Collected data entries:
Start of Block
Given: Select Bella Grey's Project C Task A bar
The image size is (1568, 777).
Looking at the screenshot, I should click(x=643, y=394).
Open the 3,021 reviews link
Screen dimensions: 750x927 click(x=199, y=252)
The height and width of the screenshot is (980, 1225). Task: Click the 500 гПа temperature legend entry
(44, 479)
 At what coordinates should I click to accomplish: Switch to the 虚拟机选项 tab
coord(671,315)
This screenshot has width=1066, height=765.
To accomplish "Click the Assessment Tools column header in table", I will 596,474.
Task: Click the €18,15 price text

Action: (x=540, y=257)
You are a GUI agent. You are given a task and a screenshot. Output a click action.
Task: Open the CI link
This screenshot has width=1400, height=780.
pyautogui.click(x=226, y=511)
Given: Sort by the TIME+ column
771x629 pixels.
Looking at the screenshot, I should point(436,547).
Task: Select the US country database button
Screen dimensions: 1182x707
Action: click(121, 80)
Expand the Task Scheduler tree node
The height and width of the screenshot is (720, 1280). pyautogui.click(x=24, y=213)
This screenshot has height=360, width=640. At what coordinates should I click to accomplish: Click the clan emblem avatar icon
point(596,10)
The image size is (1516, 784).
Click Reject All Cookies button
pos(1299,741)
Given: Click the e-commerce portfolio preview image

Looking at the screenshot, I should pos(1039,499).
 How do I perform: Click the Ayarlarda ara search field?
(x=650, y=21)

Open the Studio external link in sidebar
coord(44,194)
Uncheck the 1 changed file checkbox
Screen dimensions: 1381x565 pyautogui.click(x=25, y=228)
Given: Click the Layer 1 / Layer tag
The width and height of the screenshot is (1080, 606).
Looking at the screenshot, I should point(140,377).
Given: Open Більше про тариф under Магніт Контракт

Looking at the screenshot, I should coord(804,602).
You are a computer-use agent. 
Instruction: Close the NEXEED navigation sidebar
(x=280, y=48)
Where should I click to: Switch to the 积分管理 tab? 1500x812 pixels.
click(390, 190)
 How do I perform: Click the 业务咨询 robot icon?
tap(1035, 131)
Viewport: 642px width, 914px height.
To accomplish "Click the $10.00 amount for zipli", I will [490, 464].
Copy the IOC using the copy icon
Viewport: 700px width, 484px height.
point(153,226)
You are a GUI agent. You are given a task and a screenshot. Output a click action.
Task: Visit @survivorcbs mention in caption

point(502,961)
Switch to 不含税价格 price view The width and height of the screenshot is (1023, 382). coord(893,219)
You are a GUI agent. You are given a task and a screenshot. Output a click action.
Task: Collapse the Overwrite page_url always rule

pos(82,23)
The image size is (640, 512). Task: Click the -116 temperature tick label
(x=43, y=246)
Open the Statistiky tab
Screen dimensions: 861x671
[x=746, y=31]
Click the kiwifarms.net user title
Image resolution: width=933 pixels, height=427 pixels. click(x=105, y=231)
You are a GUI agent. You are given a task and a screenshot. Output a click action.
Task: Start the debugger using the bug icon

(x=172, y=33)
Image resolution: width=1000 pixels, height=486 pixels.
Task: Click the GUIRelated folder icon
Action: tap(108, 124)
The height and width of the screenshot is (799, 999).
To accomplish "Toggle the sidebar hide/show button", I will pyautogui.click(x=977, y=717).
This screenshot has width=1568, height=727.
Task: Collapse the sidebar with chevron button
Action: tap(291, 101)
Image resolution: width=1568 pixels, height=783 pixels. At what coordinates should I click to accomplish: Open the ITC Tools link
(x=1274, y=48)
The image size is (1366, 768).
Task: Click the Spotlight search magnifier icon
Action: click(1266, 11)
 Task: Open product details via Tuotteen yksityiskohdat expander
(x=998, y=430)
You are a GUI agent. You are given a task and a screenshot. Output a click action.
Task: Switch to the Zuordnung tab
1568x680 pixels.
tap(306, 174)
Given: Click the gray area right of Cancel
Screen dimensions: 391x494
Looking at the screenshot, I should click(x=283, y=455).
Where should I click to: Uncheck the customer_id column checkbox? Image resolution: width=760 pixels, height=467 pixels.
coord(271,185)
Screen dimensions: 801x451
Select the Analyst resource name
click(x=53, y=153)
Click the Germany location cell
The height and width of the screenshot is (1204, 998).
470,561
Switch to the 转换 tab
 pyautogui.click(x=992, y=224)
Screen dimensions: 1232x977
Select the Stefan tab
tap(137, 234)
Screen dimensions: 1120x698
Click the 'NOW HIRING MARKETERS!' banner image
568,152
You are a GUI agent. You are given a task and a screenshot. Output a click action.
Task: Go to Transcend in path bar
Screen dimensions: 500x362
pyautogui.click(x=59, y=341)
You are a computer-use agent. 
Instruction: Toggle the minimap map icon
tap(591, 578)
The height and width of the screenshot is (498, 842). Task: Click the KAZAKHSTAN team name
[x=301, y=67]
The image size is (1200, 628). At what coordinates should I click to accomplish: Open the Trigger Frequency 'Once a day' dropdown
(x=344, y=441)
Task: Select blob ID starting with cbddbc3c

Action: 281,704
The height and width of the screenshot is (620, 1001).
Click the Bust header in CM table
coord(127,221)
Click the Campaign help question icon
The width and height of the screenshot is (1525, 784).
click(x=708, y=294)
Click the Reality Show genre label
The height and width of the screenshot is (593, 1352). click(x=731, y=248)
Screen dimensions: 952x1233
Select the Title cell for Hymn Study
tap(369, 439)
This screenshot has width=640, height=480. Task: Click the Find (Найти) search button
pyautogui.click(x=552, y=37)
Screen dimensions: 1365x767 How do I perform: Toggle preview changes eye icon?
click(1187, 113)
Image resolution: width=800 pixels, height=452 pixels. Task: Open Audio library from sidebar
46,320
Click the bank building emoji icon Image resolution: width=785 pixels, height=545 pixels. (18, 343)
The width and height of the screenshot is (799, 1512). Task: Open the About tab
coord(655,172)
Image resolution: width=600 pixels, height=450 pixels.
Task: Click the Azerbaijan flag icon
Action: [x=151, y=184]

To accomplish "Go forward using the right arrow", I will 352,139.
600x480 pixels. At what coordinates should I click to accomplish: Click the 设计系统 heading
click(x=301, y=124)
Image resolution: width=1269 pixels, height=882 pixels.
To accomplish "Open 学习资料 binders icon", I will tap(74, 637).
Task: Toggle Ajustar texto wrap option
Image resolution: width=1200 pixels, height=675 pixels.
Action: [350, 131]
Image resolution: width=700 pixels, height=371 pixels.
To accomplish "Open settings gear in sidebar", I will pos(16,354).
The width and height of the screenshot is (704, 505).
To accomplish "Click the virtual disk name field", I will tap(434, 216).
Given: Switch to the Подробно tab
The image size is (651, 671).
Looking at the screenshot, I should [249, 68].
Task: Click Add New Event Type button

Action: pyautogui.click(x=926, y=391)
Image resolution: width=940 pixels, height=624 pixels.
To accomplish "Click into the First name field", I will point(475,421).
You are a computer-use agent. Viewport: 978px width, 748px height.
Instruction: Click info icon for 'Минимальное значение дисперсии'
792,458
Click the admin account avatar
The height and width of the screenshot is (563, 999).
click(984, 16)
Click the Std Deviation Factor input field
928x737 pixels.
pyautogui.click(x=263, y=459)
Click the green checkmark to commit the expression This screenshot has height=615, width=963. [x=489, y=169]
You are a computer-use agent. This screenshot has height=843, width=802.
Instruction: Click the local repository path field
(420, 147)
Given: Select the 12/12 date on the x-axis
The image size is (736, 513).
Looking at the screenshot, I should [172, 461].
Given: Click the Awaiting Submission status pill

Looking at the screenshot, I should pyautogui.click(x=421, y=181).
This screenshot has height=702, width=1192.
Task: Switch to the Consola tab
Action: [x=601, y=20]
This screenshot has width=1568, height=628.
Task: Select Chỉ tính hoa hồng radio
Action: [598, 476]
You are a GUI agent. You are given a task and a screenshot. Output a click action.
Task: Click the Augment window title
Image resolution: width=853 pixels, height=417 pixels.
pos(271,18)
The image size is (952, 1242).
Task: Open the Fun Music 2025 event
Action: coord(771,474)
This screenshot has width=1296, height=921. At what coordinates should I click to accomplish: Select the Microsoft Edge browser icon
End of Block
**The task**
All of the lines above that carry the string "computer" need to be found and copied.

**Reply**
You are a computer-use agent. 
You are a computer-use agent. 
You are a computer-use agent. Viewport: 978px width, 748px height.
You are a computer-use agent. This screenshot has height=843, width=802.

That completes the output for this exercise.